Ivan Sarajcic, 2 May 2000
I haven't found yet any direct connection between the 14th
century flag and the newly designed flag of Metkovic, but I tried
to figure out what Drijeva is. It is not to be found in the
ordinary lexicons where I loked, but there is mention of it in
the encyclopedia (Hrvatska Enciklopedija, book 3, Zagreb 2001):
"Drijeva, medieval market town on lower Neretva, today the
settlement Gabela. Name was given according to the Old Slavic
word for ship ('drijevo'), and in the sources in Latin is called
'portum Narenti' and 'forum' or 'mercatum Narenti' . Drijeva were
developed as merchant center though which the trade between the
coast and the inland was performed. The trade was done with
different staff, mostly corn, salt and even slaves from Bosnia.
It is first mentioned 1186 in a contract between Serbian ruler
Stefan Nemanja and Dubrovnik, in which the freedom of trade to
Dubrovnik merchantmen was guarantied in Drijeva. In 13th century
Drijeva shared the fate of Zahumlje, and around 1280 were under
the rule of George, sin of the duke Andrija. At the beginning of
the 14th century were under the Serb rule, and in 1303 the
Dubrovnik is mentioned as having leased the Drijeva customs
facilities. They were paying to the rulers yearly fee of 6000
golden coins (1356). Since 1326 til 1382 when they are under the
rule of the Croato-Hungarian king Lui (Ljudevit) I Anjou. Since
1404 are part of fief of the duke Hrvoje Vukcic Hrvatinic, and
since 1410 of the duke Sandalj Hranic, and since 1435 of the duke
and the herzog Stjepan Vukcic Kosaca, and in 1444 temporarily in
hands of the Bosnian king Stjepan Tomas. The duke Sandalj shared
the levies from Drijeva with the Radivojevics (Vlatkovics) and
Pavlovics, but the herzog Stjepan took it all for himself. In
1448 the Osmanian troops burned Drijeva down, and in 1452 the
Venetians rised a new settlement on the right bank of Neretva.

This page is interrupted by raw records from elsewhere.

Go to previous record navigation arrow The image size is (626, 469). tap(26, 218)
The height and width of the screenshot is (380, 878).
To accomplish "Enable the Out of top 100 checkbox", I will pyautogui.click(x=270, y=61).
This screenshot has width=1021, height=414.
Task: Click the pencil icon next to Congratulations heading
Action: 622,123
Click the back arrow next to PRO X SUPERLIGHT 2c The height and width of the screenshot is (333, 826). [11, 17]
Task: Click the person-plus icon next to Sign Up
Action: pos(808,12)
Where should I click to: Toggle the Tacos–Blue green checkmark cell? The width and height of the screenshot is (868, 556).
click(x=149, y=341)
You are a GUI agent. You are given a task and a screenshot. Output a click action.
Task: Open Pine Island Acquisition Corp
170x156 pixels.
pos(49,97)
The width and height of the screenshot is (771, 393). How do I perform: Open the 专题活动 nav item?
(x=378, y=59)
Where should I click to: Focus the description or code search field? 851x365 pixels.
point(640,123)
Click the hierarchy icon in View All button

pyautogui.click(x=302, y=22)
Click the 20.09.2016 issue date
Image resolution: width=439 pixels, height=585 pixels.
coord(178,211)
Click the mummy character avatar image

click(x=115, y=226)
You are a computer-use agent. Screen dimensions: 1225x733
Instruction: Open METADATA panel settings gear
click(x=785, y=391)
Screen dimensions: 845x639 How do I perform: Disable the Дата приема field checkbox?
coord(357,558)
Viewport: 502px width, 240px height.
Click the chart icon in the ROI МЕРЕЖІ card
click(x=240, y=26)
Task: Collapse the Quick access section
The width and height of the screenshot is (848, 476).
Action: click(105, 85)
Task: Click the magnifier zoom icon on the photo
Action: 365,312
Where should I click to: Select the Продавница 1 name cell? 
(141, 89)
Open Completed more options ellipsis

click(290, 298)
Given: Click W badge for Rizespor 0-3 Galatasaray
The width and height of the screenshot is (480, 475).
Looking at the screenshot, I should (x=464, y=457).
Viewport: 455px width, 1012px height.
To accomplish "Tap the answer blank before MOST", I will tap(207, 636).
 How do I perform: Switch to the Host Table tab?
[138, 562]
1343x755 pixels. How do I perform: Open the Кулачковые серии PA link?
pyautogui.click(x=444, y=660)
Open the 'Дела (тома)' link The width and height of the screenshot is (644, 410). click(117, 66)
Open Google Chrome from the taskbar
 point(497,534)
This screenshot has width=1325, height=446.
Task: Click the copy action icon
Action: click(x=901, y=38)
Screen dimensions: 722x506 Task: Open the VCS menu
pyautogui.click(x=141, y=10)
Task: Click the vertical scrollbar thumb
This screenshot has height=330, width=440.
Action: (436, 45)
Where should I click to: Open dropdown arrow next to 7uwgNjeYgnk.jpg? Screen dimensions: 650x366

After the herzog's death in 1466 Drijeva are living through hard
days and at most at 1493 they were taken by Turks who set there
their emin to collect the customs taxes."
Then we need to look at the entry for Gabela (Hravtska enciklopedija, book 4, 2002): "Gabela (Ital. gabella:customs, from Arab. al-qabala: tax), medieval marketplace Drijeva, later are named as Gabela, fince the second half of 15th century. At least in 1493 it is conquered by Turks. Before 1558 they built a rectangular fort with towers at angles, named Sedislam (the Wall of Islam). It became the center of the Gabela captany (orignized before 1561). Since 1537 Gabela is part of Nevesinje kadiluk. In the middle of 17th century Ali-pasha Cengic rebuilt and reinforced the fort (so called Novi grad). In 1693 the Venetians captured Gabela and repaired the fort, and in 1715 they destroyed it. Since 1718 Gabela is again under the Osmanli rule. Until 1878 it was an important place the the border between Herzegovina and Dalmatia, but the role of Gabela as the fort was take by the town of Pocitelj."
Gabela is today a small town in Capljina community in B&H about 3 km from the border with Croatia on the right bank of the Neretva river, again an important point of transit, with a rail road passing though it. It may be interesting to note that based on the archeological founds and his analysis of Homer's work a Mexican archeologist R. S. Prais (sp?) determined that this may be the site of the ancient city of Troy.
The connection between Narent/Drijeva/Gabela, now in B&H and Metkovic is not quite unusual - there is about 4 km from center to center even if the border passes in between.